Why strike a deal before receiving approval, and even before filing for the Combined Operating License (COL), which Dominion plans to do later this year?
According to Mark McGettrick, Dominion’s CEO, the emergence of many utilities looking to build new units within the same timeframe could create a serious bottleneck. “We believe the market for these components will be tight in the near future, so getting to the head of the line makes good sense,” stated McGettrick.
Although Dominion will sign a formal contract with Hitachi-GE by September—still prior to approval—actual reactor construction would not begin until 2010, and the reactor would not become operational until 2014 or 2015.
Entergy, which evidently did not request an early site permit, faces an even longer timeline. The utility signed a deal this July with GE-Hitachi to provide long-lead components for its facilities in Mississippi and, possibly, Louisiana. Entergy plans to submit an application for the former by year-end, and the latter by mid-2008.

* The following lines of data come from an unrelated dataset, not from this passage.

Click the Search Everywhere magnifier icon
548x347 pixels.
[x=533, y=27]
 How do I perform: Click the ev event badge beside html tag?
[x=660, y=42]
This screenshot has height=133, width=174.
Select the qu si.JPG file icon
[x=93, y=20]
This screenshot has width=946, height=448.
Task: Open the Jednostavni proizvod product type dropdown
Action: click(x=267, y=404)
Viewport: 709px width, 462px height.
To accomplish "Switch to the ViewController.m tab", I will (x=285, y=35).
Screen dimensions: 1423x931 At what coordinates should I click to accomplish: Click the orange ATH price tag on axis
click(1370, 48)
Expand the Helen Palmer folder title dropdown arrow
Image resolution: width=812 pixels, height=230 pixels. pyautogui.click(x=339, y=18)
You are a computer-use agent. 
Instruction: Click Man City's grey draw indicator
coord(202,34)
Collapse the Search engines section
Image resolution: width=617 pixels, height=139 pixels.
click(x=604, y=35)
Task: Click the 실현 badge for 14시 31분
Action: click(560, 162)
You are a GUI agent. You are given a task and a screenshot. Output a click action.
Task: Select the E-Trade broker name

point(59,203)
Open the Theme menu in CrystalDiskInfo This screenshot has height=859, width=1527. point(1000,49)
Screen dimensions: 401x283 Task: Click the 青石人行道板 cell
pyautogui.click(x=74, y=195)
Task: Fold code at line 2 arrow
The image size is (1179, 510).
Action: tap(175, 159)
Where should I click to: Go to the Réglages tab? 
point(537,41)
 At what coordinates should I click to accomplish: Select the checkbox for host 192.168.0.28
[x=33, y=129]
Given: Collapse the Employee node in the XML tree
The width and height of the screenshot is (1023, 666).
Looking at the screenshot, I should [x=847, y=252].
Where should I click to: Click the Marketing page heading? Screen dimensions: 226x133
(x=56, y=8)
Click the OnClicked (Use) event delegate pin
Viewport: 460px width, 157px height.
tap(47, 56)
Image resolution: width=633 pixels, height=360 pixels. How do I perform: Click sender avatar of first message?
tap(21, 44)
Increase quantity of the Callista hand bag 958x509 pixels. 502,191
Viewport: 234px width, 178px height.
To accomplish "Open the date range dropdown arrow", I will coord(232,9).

According to Entergy, committing now is necessary to guarantee access to fabrication capacity should approval come as expected. Even so, construction is slated to begin in 2017.
Given the time involved, the extra output needs to be sizeable. Dominion’s Virginia site currently has two 910MW reactors; at 1,500MW, the proposed ESBWR would increase total facility output by 80%.
Furthermore, adding new reactors to existing facilities, which by definition have COLs, is easier from a regulatory perspective than obtaining approval for a brand new reactor site. Entergy’s facilities also house operating reactors, which were built in the 1980s.
INPUT COSTS: MATERIAL IS NOT CENTRAL
Some observers have recently voiced concern that rising prices for raw materials such as copper, nickel, and steel could raise construction costs. However, not all commodity price increases are meaningful in the long term, notes Ron Lawson of Logic Advisors, a commodities boutique.
“Speculators and hedge funds have pushed the [base metals] markets around recently,” observes Lawson, who notes that the hot-money search for oil-market replays in particular and alternative investments in general can turn around very quickly, as illustrated by the current fallout from the US subprime lending meltdown.
Ironically, the elevated volatility that characterises current financial markets can actually work to the advantage of reactor vendors. Given the timeframes discussed earlier, ‘current prices just aren’t relevant’, according to a source at a large engineering firm.
With confirmed orders three years in advance of actual physical needs, reactor vendors that stay patient can potshot the market for raw materials, buying on dips and stepping aside on spikes.